◆ **What the task requires**
Pick up the mailing-list reply below about NFS filers versus Lustre and keep writing it from its final sentence onward.
*** Text provided ***
Re: [lustre-discuss] Do I need Lustre?

2018-05-01 Thread E.S. Rosenberg
We never had a budget sufficient to buy a large SSD-only storage so can't
say anything about that.
Our NFS filers tend to crumple when users start genuinely running jobs
against them and this tends to affect both the jobs and also any other
processes/users who are trying to use the filers.
Of course it depends on the load type where a single IO process can get
really good performance but once you have multiple threads doing IO to
different files the NFS servers start to thrash.
Of course this is also possible with an underspecced Parallel filesystem
but so far we have had far less issues with Lustre.
*** Supplied material ***
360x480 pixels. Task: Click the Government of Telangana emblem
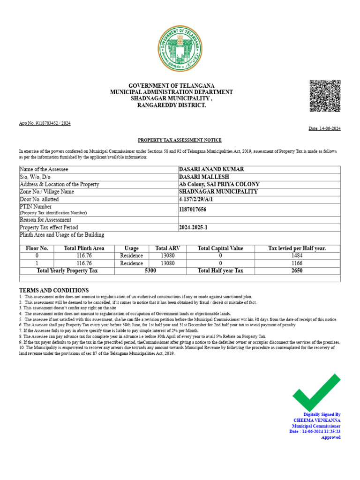tap(180, 49)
***
◆ **Response to this task**
HTH,
Eli


On Tue, May 1, 2018 at 1:10 AM, Dilger, Andreas <andreas.dil...@intel.com>
wrote:

> On Apr 30, 2018, at 07:11, Thackeray, Neil L <ne...@illinois.edu> wrote:
> >
> > Sorry, I left out file size. We don't foresee growing tremendously. The
> plan is for researchers to upload their data, get the results, and copy it
> down to a mounted file system. This is going to be used by multiple
> researchers, and we will be charging for compute time. We really don't want
> this cluster to be used for storing data outside of the time needed for
> their computations. We may just start with 100TB of SSD storage.
>
> One of the major benefits of Lustre is that it can be used directly for
> large-scale computing.  Having users copy data to/from Lustre is fairly
> inefficient (though surprisingly copying files to/from a direct Lustre
> mount can be faster than FTP or SCP or other network copy tools).
>
> You'd be better off to increase the size of your Lustre filesystem, enough
> that users can store "projects" there for some time while they compute,
> rather than needing to move the data on/off the filesystem a lot.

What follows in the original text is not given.